Asset Storage Configuration

Document Engine supports multiple storage backends for PDFs and other assets, as detailed below.

Built-In Asset Storage

By default, Document Engine stores assets as Binary Large OBjects (BLOBs) in the database. For production environments, especially if you have bigger individual PDFs, we recommend using object storage. We currently support Amazon S3-compatible object storage and Azure Blob Storage.

Set ASSET_STORAGE_BACKEND to built-in to use the built-in asset storage. When deploying with Helm, use the pspdfkit.storage.assetStorageBackend value.

S3-Compatible Object Storage

Document Engine can also store your assets in any Amazon S3-compatible object storage service.

Configuration

Set ASSET_STORAGE_BACKEND to S3. Other configuration options depend on whether you’re using AWS S3 or another S3-compatible storage provider.

Here are the available parameters as Helm values:

assetStorage:
  # `ASSET_STORAGE_BACKEND`: `built-in`, `s3` or `azure`
  assetStorageBackend: s3
  # S3 backend storage settings, in case `pspdfkit.storage.assetStorageBackend` is set to `s3
  s3:
    # `ASSET_STORAGE_S3_ACCESS_KEY_ID`
    accessKeyId: "<...>"
    # `ASSET_STORAGE_S3_SECRET_ACCESS_KEY`
    secretAccessKey: "<...>"
    # `ASSET_STORAGE_S3_BUCKET`
    bucket: "<...>"
    # `ASSET_STORAGE_S3_REGION`
    region: "<...>"
    # `ASSET_STORAGE_S3_HOST`
    #host: "os.local"
    # `ASSET_STORAGE_S3_PORT`
    port: 443
    # `ASSET_STORAGE_S3_SCHEME`
    #scheme: "https://"
    # External secret name
    #externalSecretName: ""

AWS S3

When running on S3, you must set the ASSET_STORAGE_S3_BUCKET and ASSET_STORAGE_S3_REGION configuration options to configure the bucket name and region.

If you’re running on AWS, Document Engine will try to resolve access credentials with the following precedence:

We don’t recommend using credentials directly. Instead, consider using role-based permission management, depending upon the underlying platform.

If you’re not running on AWS, you must always set ASSET_STORAGE_S3_ACCESS_KEY_ID and ASSET_STORAGE_S3_SECRET_ACCESS_KEY.

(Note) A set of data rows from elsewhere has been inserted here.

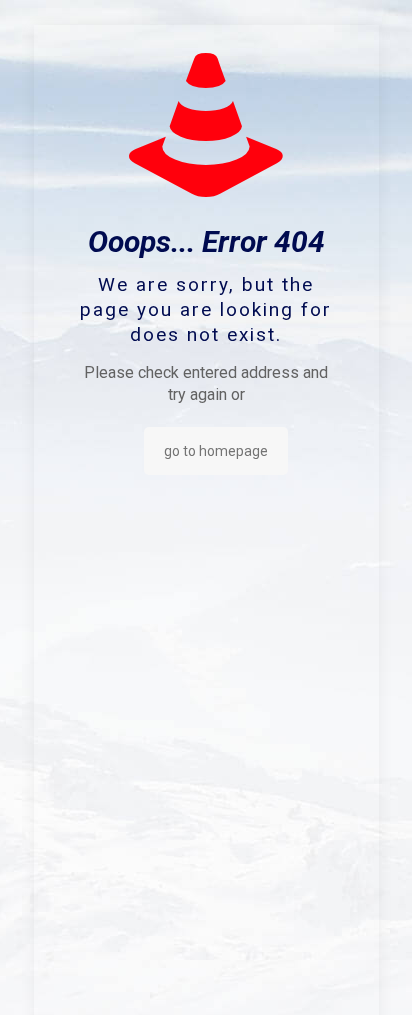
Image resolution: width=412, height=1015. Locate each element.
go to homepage (216, 451)
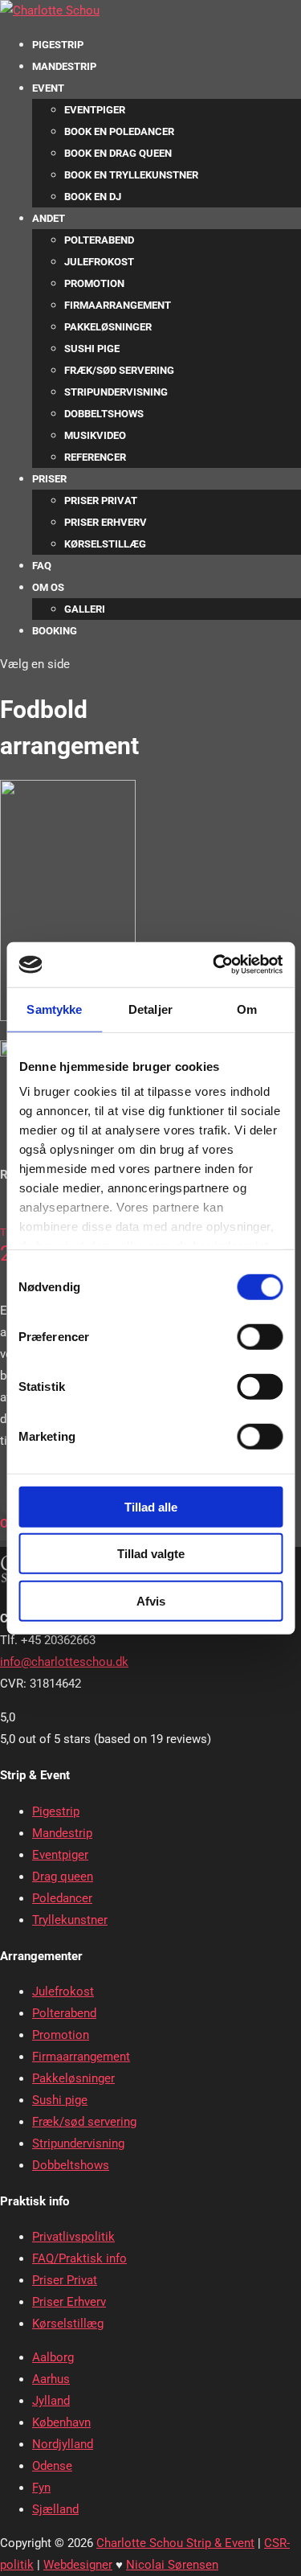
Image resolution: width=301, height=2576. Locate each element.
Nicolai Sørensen (172, 2565)
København (61, 2422)
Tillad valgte (151, 1554)
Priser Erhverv (105, 522)
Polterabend (99, 240)
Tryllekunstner (70, 1920)
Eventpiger (94, 110)
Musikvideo (95, 435)
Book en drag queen (118, 153)
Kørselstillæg (105, 544)
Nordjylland (62, 2444)
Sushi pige (92, 349)
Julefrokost (99, 262)
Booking (54, 631)
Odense (52, 2466)
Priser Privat (100, 500)
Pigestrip (57, 45)
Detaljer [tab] (150, 1008)
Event (48, 88)
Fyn (41, 2487)
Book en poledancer (119, 131)
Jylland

Other S3-Compatible Storage Providers

When using an object storage provider other than Amazon S3, you must always set ASSET_STORAGE_S3_ACCESS_KEY_ID and ASSET_STORAGE_S3_SECRET_ACCESS_KEY. In addition, you can configure the following options:

  • ASSET_STORAGE_S3_HOST — Host name of the storage service.

  • ASSET_STORAGE_S3_PORT — Port used to access the storage service. The default port is 443.

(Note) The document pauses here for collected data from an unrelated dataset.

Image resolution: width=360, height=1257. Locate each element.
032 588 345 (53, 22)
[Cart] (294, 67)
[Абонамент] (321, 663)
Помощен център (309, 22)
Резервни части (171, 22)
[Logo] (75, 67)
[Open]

  • ASSET_STORAGE_S3_SCHEME — A URL scheme used when accessing the service, either http:// or https://. The default is https://.

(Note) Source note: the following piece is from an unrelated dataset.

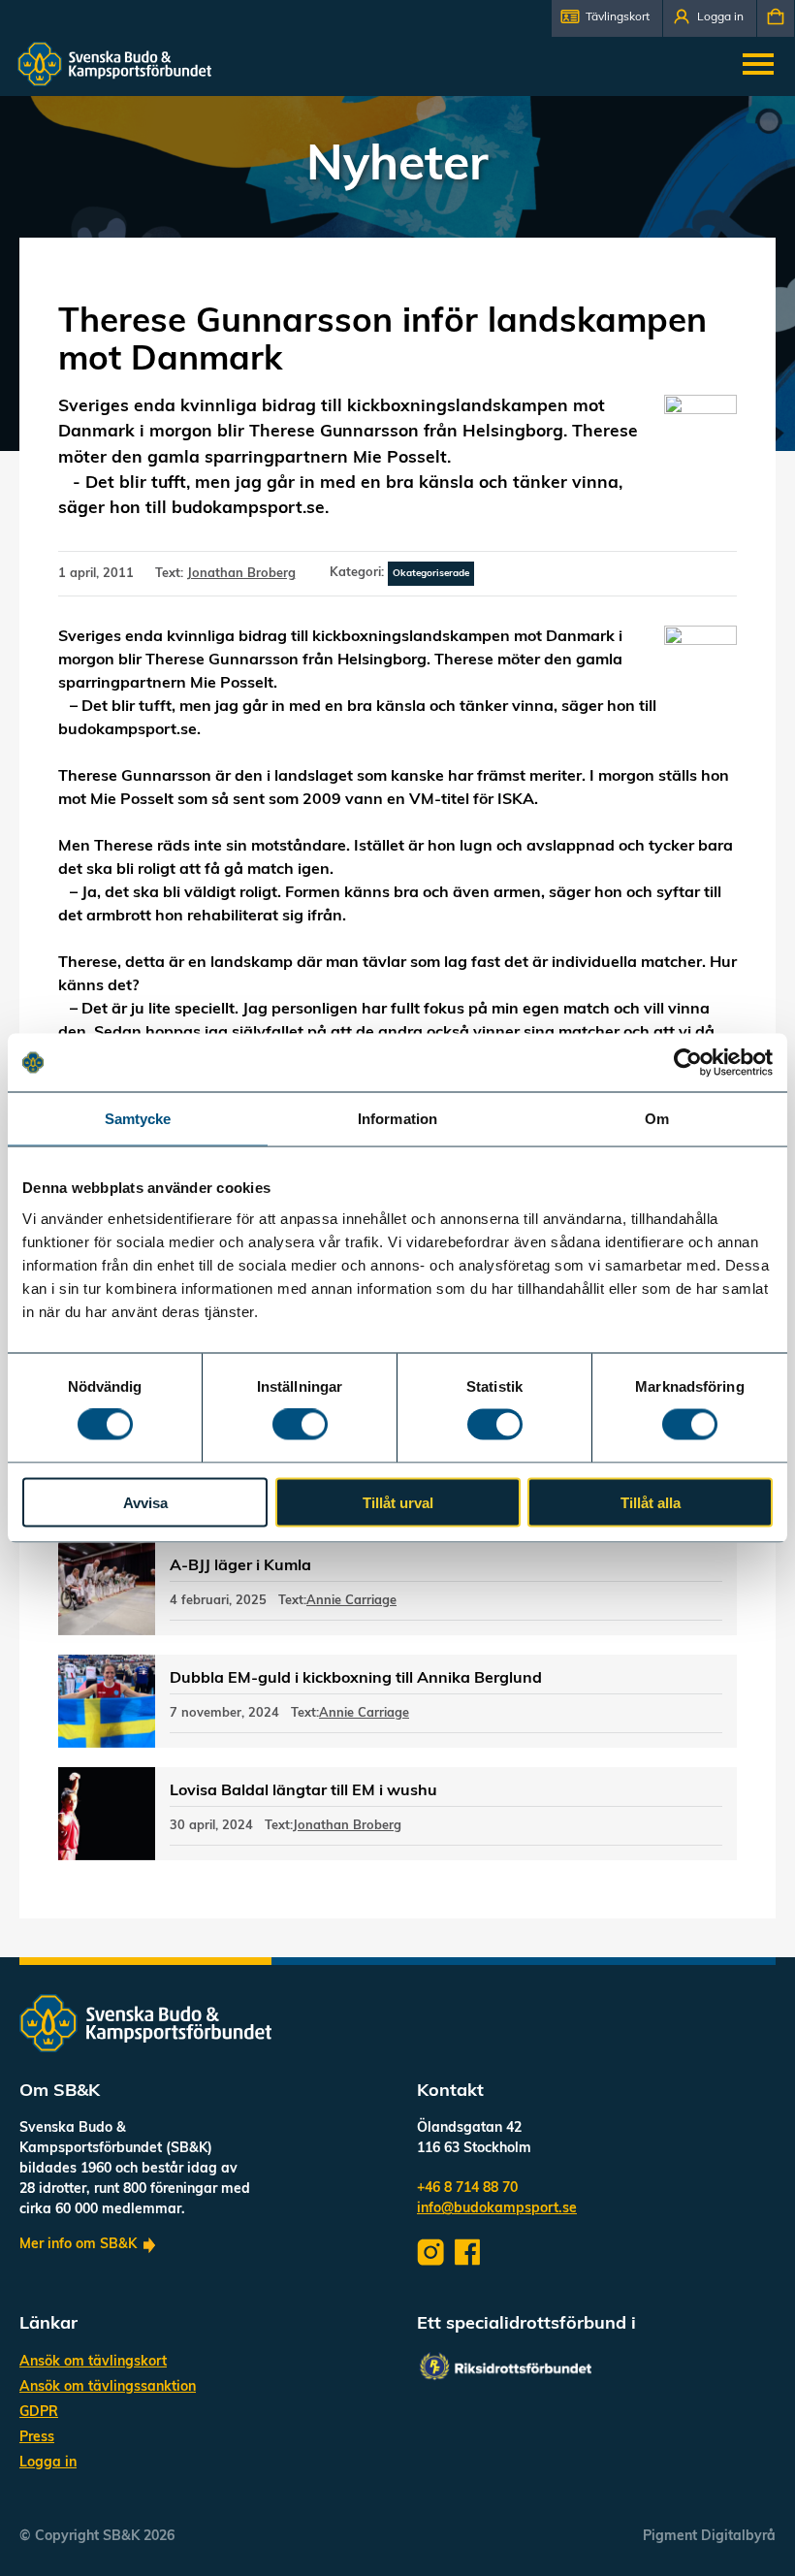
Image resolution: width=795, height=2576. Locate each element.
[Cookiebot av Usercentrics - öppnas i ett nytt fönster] (688, 1063)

For more details about using Google Cloud Storage as the storage backend, take a look at the Google Cloud Storage interoperability guide.

Bucket and Key Policy

If you’re using AWS S3, the IAM identity used by Document Engine needs the following permissions:

  • s3:ListBucket on the configured bucket

  • s3:PutObject on all objects in the bucket (<bucket-arn>/*)

  • s3:GetObjectAcl on all objects in the bucket (<bucket-arn>/*)

  • s3:GetObject on all objects in the bucket (<bucket-arn>/*)

  • s3:DeleteObject on all objects in the bucket (<bucket-arn>/*)

If you’re using Server-side encryption with Key Management Service, the following actions must be allowed on the encryption key:

  • kms:Decrypt

  • kms:Encrypt

  • kms:GenerateDataKey

Timeouts

Note that all operations on the S3 bucket have a timeout of 30 seconds.

Azure Blob Storage

Document Engine can store your assets in Azure Blob Storage.

Configuration

To configure Azure Blob Storage as the default asset store, set ASSET_STORAGE_BACKEND to azure in your Document Engine configuration. You also need to provide the following configuration options:

  • AZURE_STORAGE_ACCOUNT_NAME

  • AZURE_STORAGE_ACCOUNT_KEY

  • AZURE_STORAGE_DEFAULT_CONTAINER

Alternatively, instead of providing AZURE_STORAGE_ACCOUNT_NAME and AZURE_STORAGE_ACCOUNT_KEY, you can supply a connection string by setting AZURE_STORAGE_ACCOUNT_CONNECTION_STRING.

Here they are as Helm values:

assetStorage:
  # `ASSET_STORAGE_BACKEND`: `built-in`, `s3` or `azure`
  assetStorageBackend: azure
  # S3 backend storage settings, in case `pspdfkit.storage.assetStorageBackend` is set to `s3
  azure:
    # `AZURE_STORAGE_ACCOUNT_NAME`
    accountName: "<...>"
    # `AZURE_STORAGE_ACCOUNT_KEY`
    accountKey: "<...>"
    # `AZURE_STORAGE_DEFAULT_CONTAINER`
    container: "<...>"
    # `AZURE_STORAGE_ACCOUNT_CONNECTION_STRING`, takes priority over `accountName` and `accountKey`
    #connectionString: ""
    # `AZURE_STORAGE_API_URL` for custom endpoints
    #apiUrl: ""
    # External secret name
    #externalSecretName: ""

We recommend using Azurite with Document Engine in development and test environments when the ASSET_STORAGE_BACKEND is set to azure. When using Azurite, you can also configure the URL for the Azure Blob Storage service by setting AZURE_STORAGE_API_URL to the address of the Azurite deployment.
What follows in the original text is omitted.